Tells the base Module about the name of the submodule.

Module()

Constructs the module without immediate knowledge of the submodule’s name.

The name of the submodule is inferred via RTTI (if possible) the first time .name() is invoked.

Module(const Module&) = default
Module &operator=(const Module&) = default
Module(Module&&) noexcept = default
Module &operator=(Module&&) noexcept = default
virtual ~Module() = default
const std::string &name() const noexcept

Returns the name of the Module.

A Module has an associated name, which is a string representation of the kind of concrete Module it represents, such as "Linear" for the Linear module. Under most circumstances, this name is automatically inferred via runtime type information (RTTI). In the unusual circumstance that you have this feature disabled, you may want to manually name your Modules by passing the string name to the Module base class’ constructor.

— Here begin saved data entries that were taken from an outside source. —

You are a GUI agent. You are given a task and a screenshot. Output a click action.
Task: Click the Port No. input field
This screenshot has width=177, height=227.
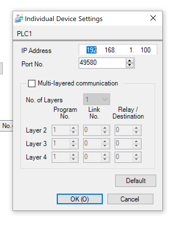[x=102, y=63]
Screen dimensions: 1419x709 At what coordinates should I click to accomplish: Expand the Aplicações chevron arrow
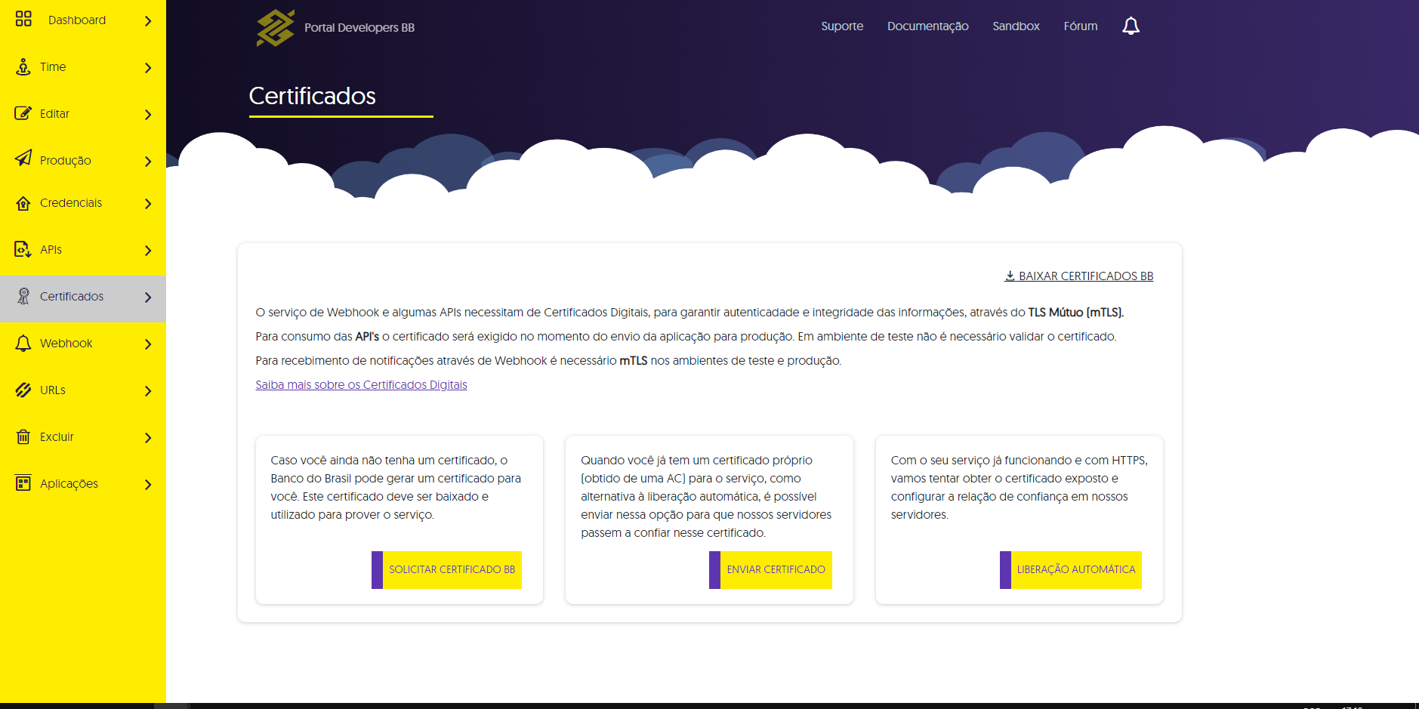[x=148, y=485]
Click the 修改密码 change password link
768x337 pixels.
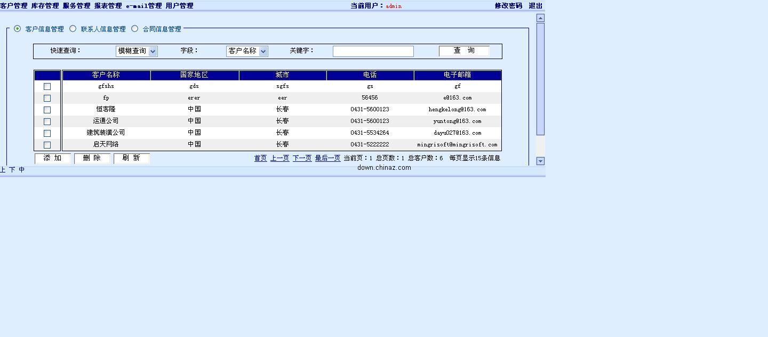pyautogui.click(x=508, y=6)
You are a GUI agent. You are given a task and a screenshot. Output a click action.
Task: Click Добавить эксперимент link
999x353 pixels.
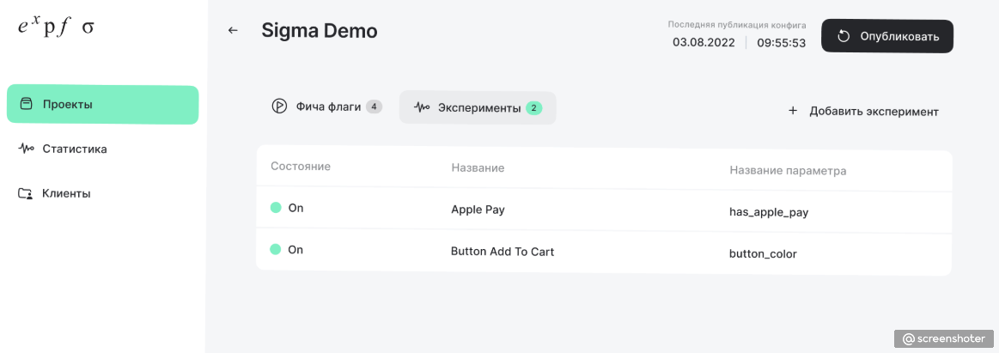pos(873,111)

virtual std::shared_ptr<Module> clone(const optional<Device> &device = nullopt) const

Performs a recursive deep copy of the module and all its registered parameters, buffers and submodules.

Optionally, this method sets the current device to the one supplied before cloning. If no device is given, each parameter and buffer will be moved to the device of its source.

Attention

Attempting to call the clone() method inherited from the base Module class (the one documented here) will fail. To inherit an actual implementation of clone(), you must subclass Cloneable. Cloneable is templatized on the concrete module type, and can thus properly copy a Module. This method is provided on the base class’ API solely for an easier-to-use polymorphic interface.

void apply(const ModuleApplyFunction &function)

Applies the function to the Module and recursively to every submodule.

The function must accept a Module&.

void apply(const ConstModuleApplyFunction &function) const

Applies the function to the Module and recursively to every submodule.

The function must accept a const Module&.

void apply(const NamedModuleApplyFunction &function, const std::string &name_prefix = std::string())

Applies the function to the Module and recursively to every submodule.

The function must accept a const std::string& for the key of the module, and a Module&. The key of the module itself is the empty string. If name_prefix is given, it is prepended to every key as <name_prefix>.<key> (and just name_prefix for the module itself).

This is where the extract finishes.